The optimist says “(1) Yes and (2) therefore, yes”. Yes, the language model can answer every possible question about a circle correctly. Even if present-day models cannot, this is achievable. Such a perfect model necessarily has to have the same understanding of a circle that a human does. When there is perfection in the answers of the model and the human, it means there is no difference in the internal processes of a text-only model and a spatio-linguistically-abled human. There is only one correct and complete way to understand a circle, and language-only models can ultimately achieve that.

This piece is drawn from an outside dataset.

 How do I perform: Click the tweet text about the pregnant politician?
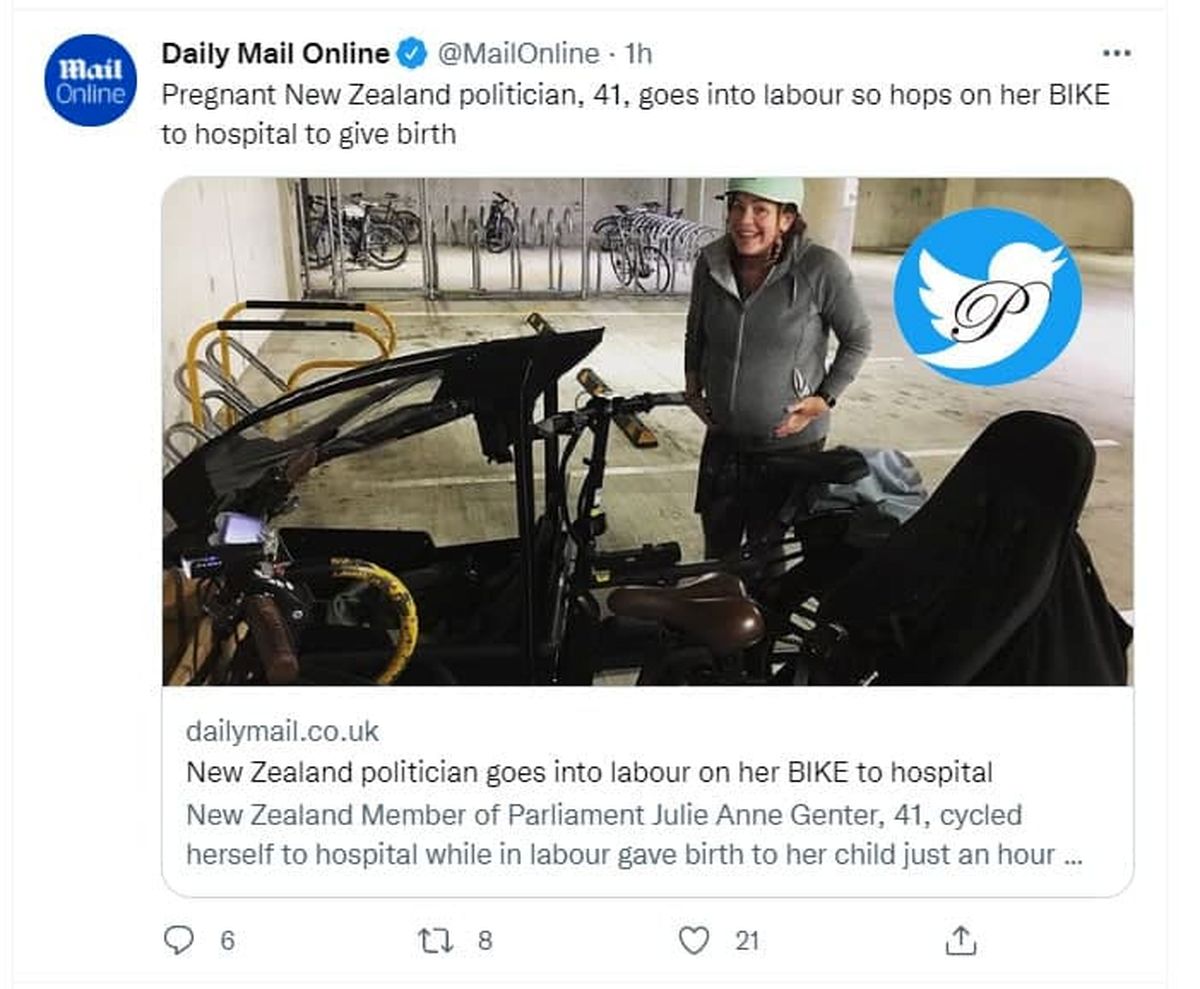point(635,114)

The skeptic says “(1) No, and (2) therefore, no”. A model that has only been trained on textual descriptions of a circle may seem like it answers many research-level questions we throw at it; but there shall come a day when a deviously-crafted question is posed to the model finally exposing the model’s charade! This is all because the model does not internally represent and manipulate the circle the same spatio-linguistic way a human does.

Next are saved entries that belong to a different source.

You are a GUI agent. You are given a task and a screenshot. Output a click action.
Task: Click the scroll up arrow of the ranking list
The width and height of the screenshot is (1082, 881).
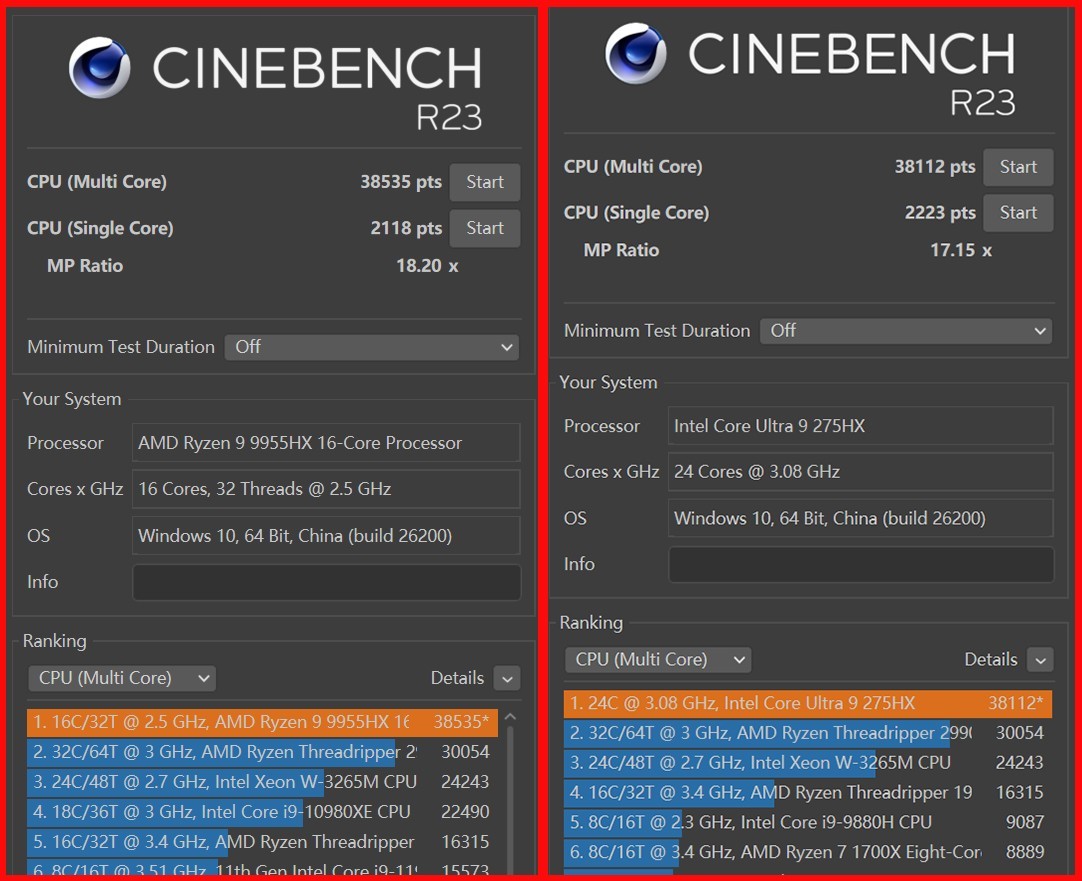510,717
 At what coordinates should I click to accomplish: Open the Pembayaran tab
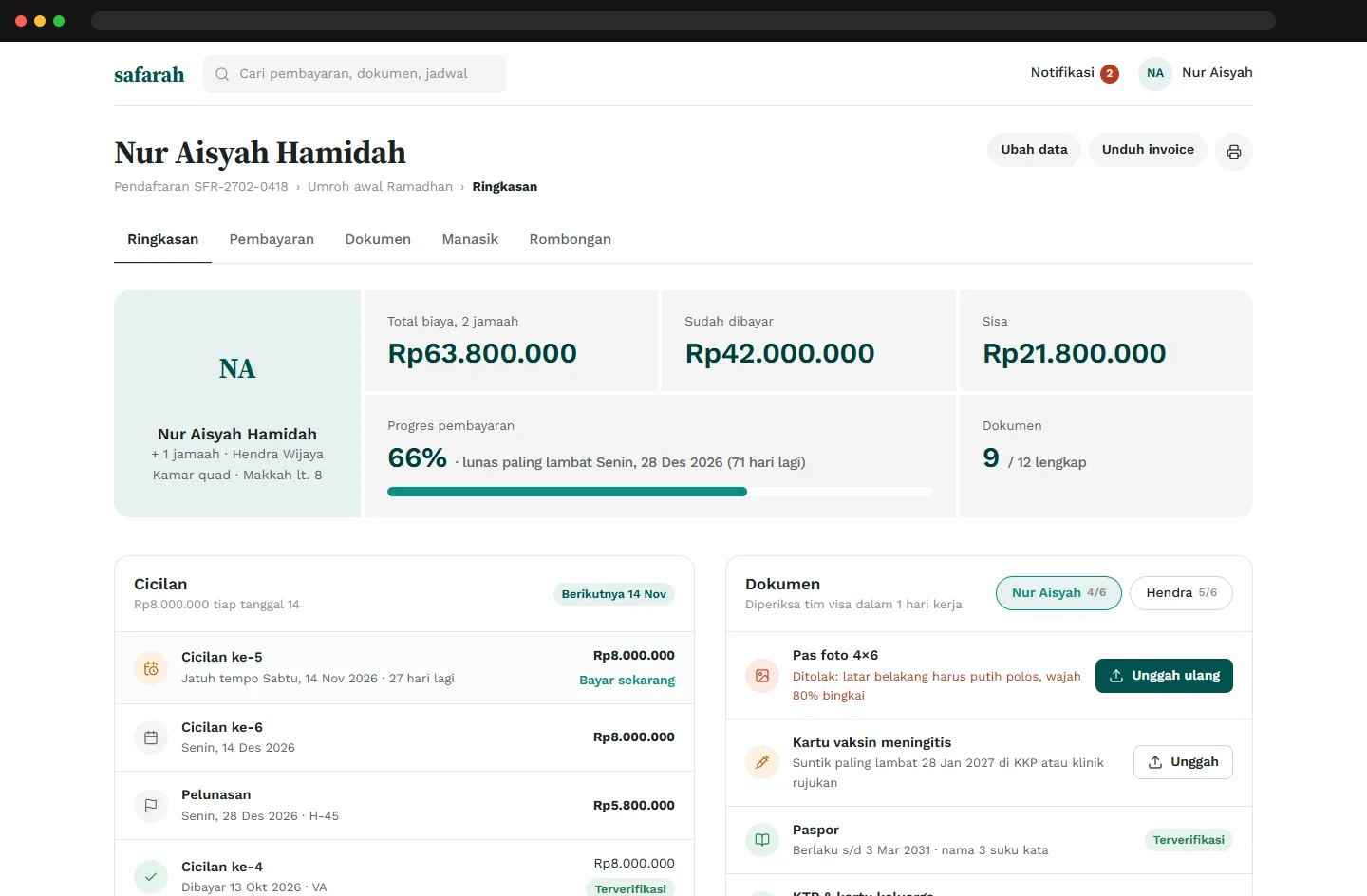(x=272, y=239)
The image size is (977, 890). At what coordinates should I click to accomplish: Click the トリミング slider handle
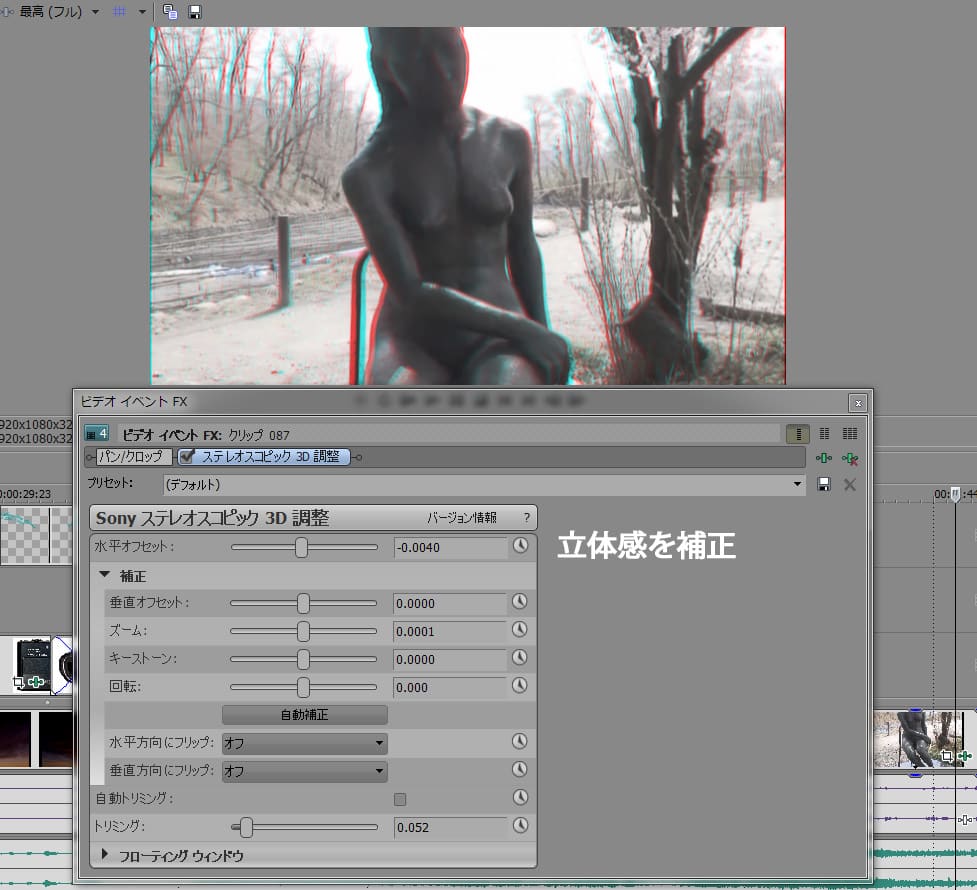tap(246, 827)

Observe that the skeptic and the optimist do agree on something: that there is one “true, complete understanding” for there to be correctness; what they disagree on is whether a language-only model can get there. Our next character will deviate from this shared opinion.
The pluralist says “(1) Yes and (2) yet, no”. A language-only model may indeed answer every question about a circle correctly. Yet, it may not have the holistic spatio-linguistic understanding that a human does. This paradox is possible because the model can arrive at perfect answers about the circle through multiple different ways of representation-manipulation! The pluralist, when pressured a bit, may concede that the language model, although correct, is inefficient: its solution is potentially convoluted by extensive calculations for certain questions, questions that a human solves much more deftly through space wizardry. The pluralist may also concede that there is more to a human’s understanding of a circle than an AI model, even if this excess does not affect the model’s answers in a textual conversation.
With these characters in place, let me introduce the various plot lines in the story.
The chicken-and-egg problem of a dictionary
The beauty of the circle question lies in the following chicken-and-egg problem1. If we wear the optimist’s hat, it may seem that really, nothing is lacking in language: everything from a circle to dark matter is describable in language, sufficiently enough to reason. A circle is simply “the set of points equidistant from a single point in 2D space” from which I can derive a million facts to torture a high-school student with. So, with a highly-informative training dataset where every object’s appearances are described, and with the right training method, a language model can imbibe the “true and full” understanding of a circle, and this understanding would have one-to-one correspondence with the representations and manipulations that a human engages in.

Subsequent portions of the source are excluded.